* [Daftar Tugas]:
[1] Sebutkan semua nama wilayah yang tercantum dalam teks tentang OJK.
[2] Tulis ulang bagian teks tentang OJK mulai dari "Warga mendaftarkan diri" dan berakhir pada "seluk beluk keuangan.". Ganti "debitur" dengan "nasabah".
[3] Lanjutkan teks tentang Otoritas Jasa Keuangan setelah kalimat terakhirnya.

Warga mendaftarkan diri sebelum berkonsultasi tentang permasalahan perbankan di Kantor Otoritas Jasa Keuangan, Kecamatan Serengan, Solo, Jawa Tengah, Kamis (3/10/2019). Setiap hari sedikitnya 20 debitur mendatangi tempat tersebut untuk mendapat informasi lebih lanjut tentang Sistem Layanan Informasi Keuangan (SLIK) mereka. SLIK merupakan sistem informasi yang pengelolaannya dibawah tanggung jawab OJK dan bertujuan untuk melaksanakan tugas pengawasan serta pelayanan informasi keuangan. Selain sebagai sarana konsultasi permasalah SLIK, tempat itu juga menjadi wahana edukasi bagi masyarakat tentang seluk beluk keuangan.

Setelah pembentukannya pada 16 Juli 2012, OJK secara hukum mengambil alih peran yang dijalankan oleh ketiga lembaga sebelumnya. Presiden Susilo Bambang Yudhoyono meresmikan langsung pembentukkan OJK.

* [Data yang Disediakan]:
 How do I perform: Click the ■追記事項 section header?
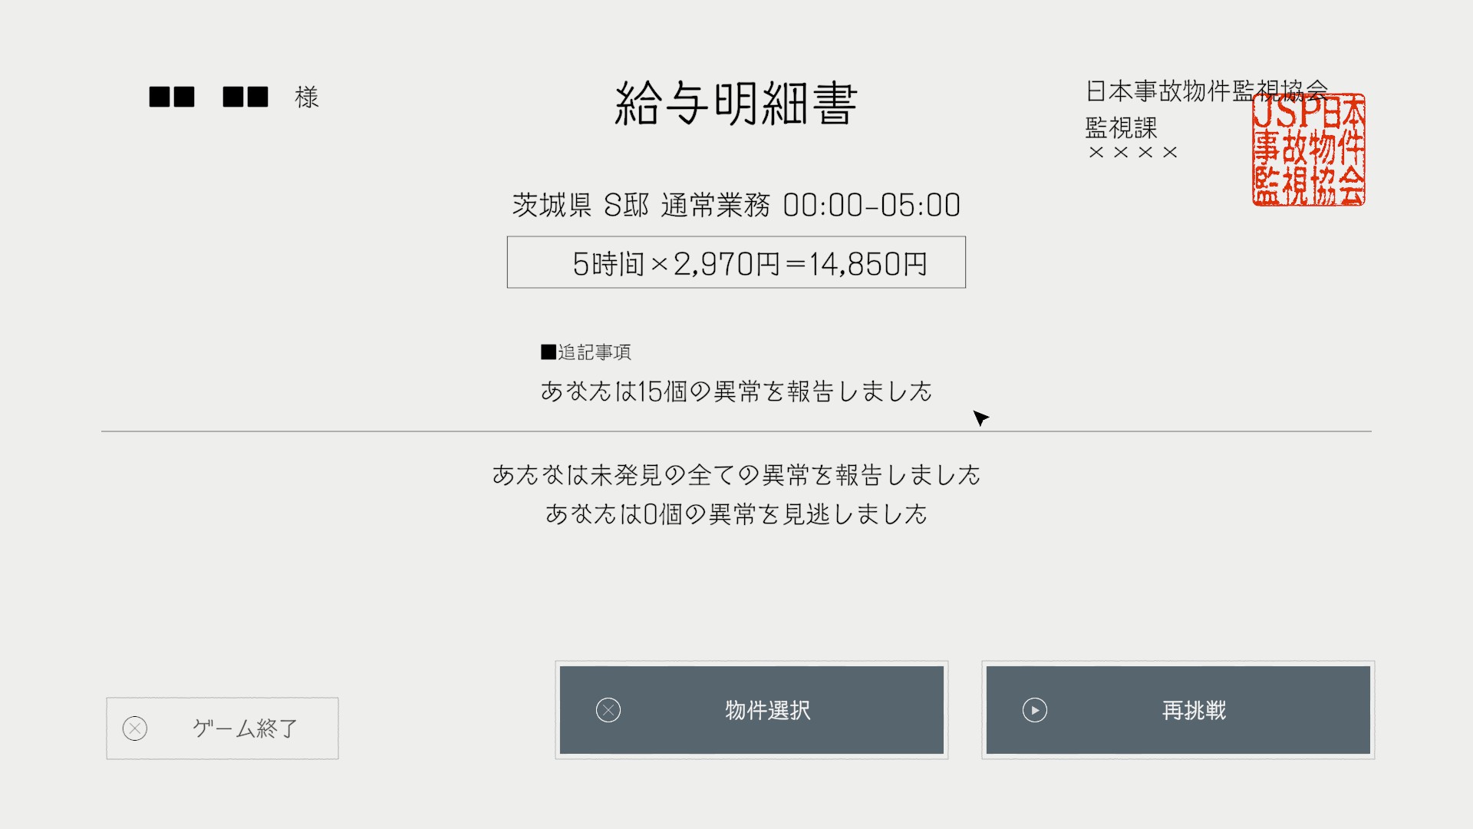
==
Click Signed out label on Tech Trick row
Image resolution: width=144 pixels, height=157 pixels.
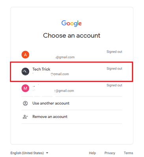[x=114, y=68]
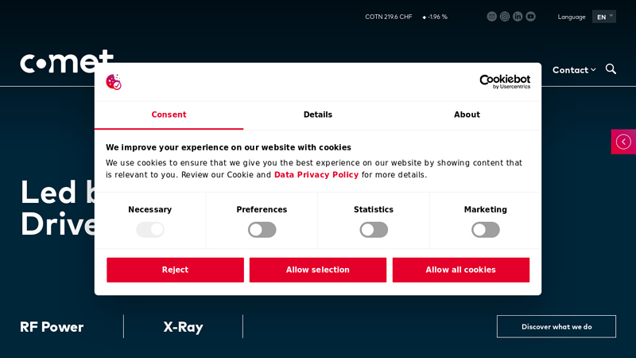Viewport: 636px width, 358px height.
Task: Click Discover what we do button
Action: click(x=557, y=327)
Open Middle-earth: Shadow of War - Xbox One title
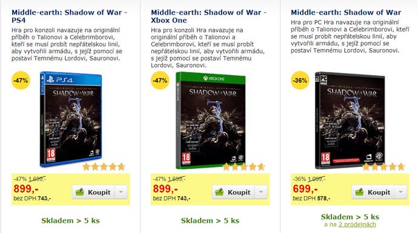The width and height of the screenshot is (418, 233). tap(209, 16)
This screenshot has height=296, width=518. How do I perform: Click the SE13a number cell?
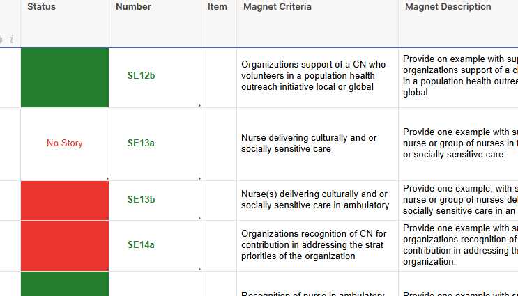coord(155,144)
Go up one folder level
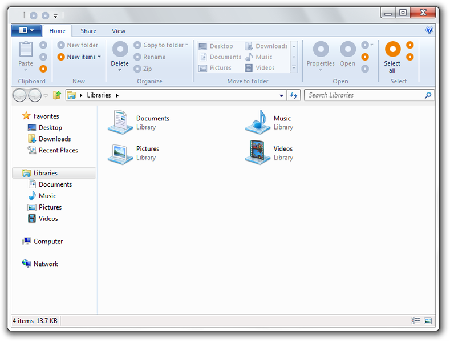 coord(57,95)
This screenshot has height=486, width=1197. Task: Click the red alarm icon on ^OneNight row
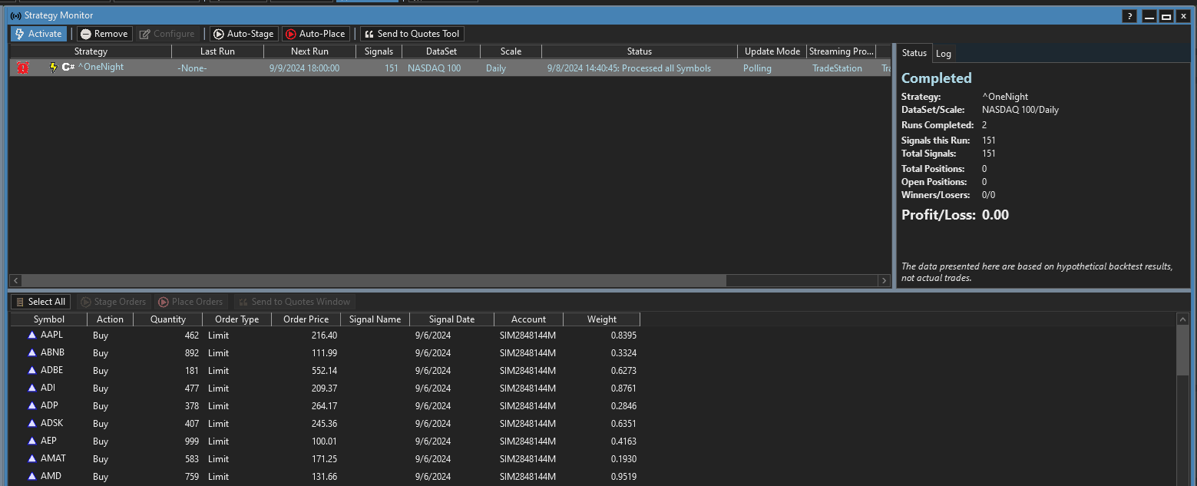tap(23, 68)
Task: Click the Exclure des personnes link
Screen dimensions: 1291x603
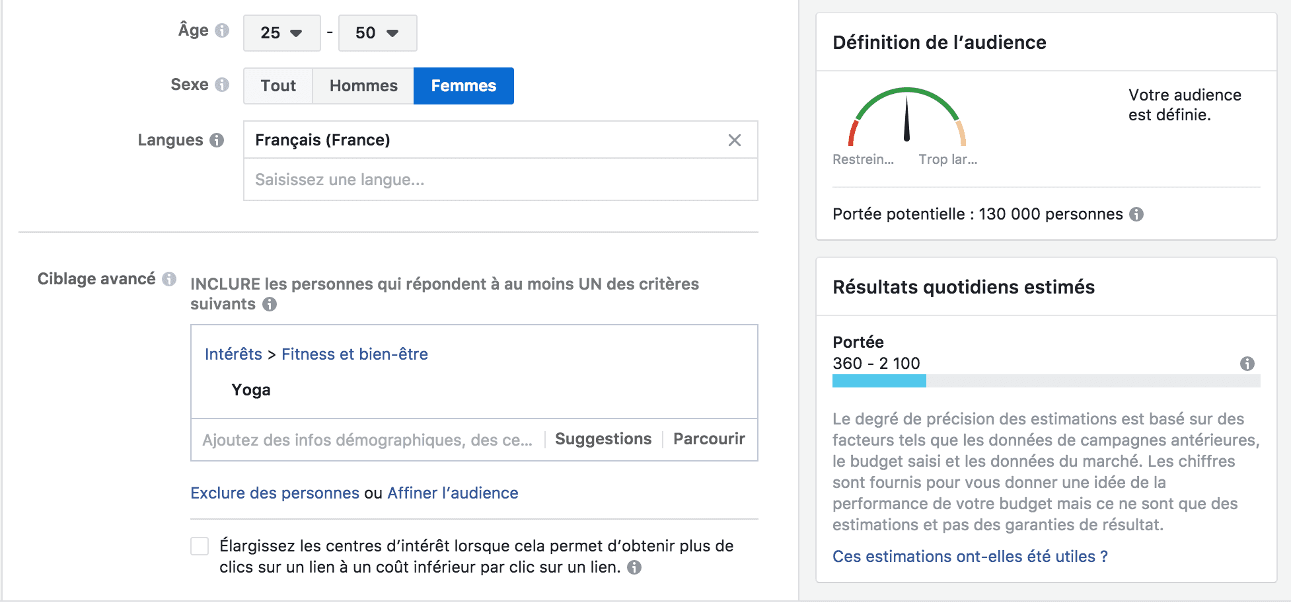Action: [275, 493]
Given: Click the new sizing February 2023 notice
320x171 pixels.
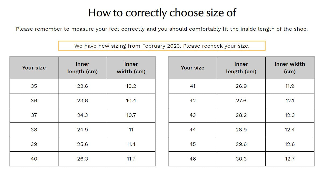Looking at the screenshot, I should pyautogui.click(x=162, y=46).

* [Hasil yang Diharapkan]:
[1] Kecamatan Serengan, Solo, Jawa Tengah

[2]
Warga mendaftarkan diri sebelum berkonsultasi tentang permasalahan perbankan di Kantor Otoritas Jasa Keuangan, Kecamatan Serengan, Solo, Jawa Tengah, Kamis (3/10/2019). Setiap hari sedikitnya 20 nasabah mendatangi tempat tersebut untuk mendapat informasi lebih lanjut tentang Sistem Layanan Informasi Keuangan (SLIK) mereka. SLIK merupakan sistem informasi yang pengelolaannya dibawah tanggung jawab OJK dan bertujuan untuk melaksanakan tugas pengawasan serta pelayanan informasi keuangan. Selain sebagai sarana konsultasi permasalah SLIK, tempat itu juga menjadi wahana edukasi bagi masyarakat tentang seluk beluk keuangan.

[3]
Penyebab utama dari selang waktu ini karena OJK harus mengalami masa transisi terlebih dahulu. Tugas Kementerian Keuangan dan Bapepam-LK baru beralih ke OJK pada 31 Desember 2012. Sementara untuk fungsi perbankan beralih dari Bank Indonesia ke OJK pada 31 Desember 2013.

Tugas dan fungsi OJK lantas mengalami perkembangan Pada 1 Januari 2015, OJK memperluas fungsi pengawasannya terhadap Industri Keuangan Non-Bank (IKNB) dengan turut memegang peranan pengaturan dan pengawasan terhadap Lembaga Keuangan Mikro  atau LKM. Sebelumnya, fungsi ini dipegang oleh Bank Indonesia.

Dalam perkembangannya, OJK pun harus berhadap dengan kemajuan teknologi. Kemajuan tersebut harus turut direspon oleh OJK, sebab kehadirannya memampukan berbagai kejadian peluang. Sebagai contoh, perkembangan financial technology atau biasa disebut fintech mengalami pertumbuhan pesat.

Ragam lembaga keuangan, baik bank dan non-bank, segera menjamur dan meningkatkan persaingan pasar bebas. Namun di sisi lain, tingkat kecurangan yang terjadi dan dapat merugikan konsumen (masyarakat) pun kian besar.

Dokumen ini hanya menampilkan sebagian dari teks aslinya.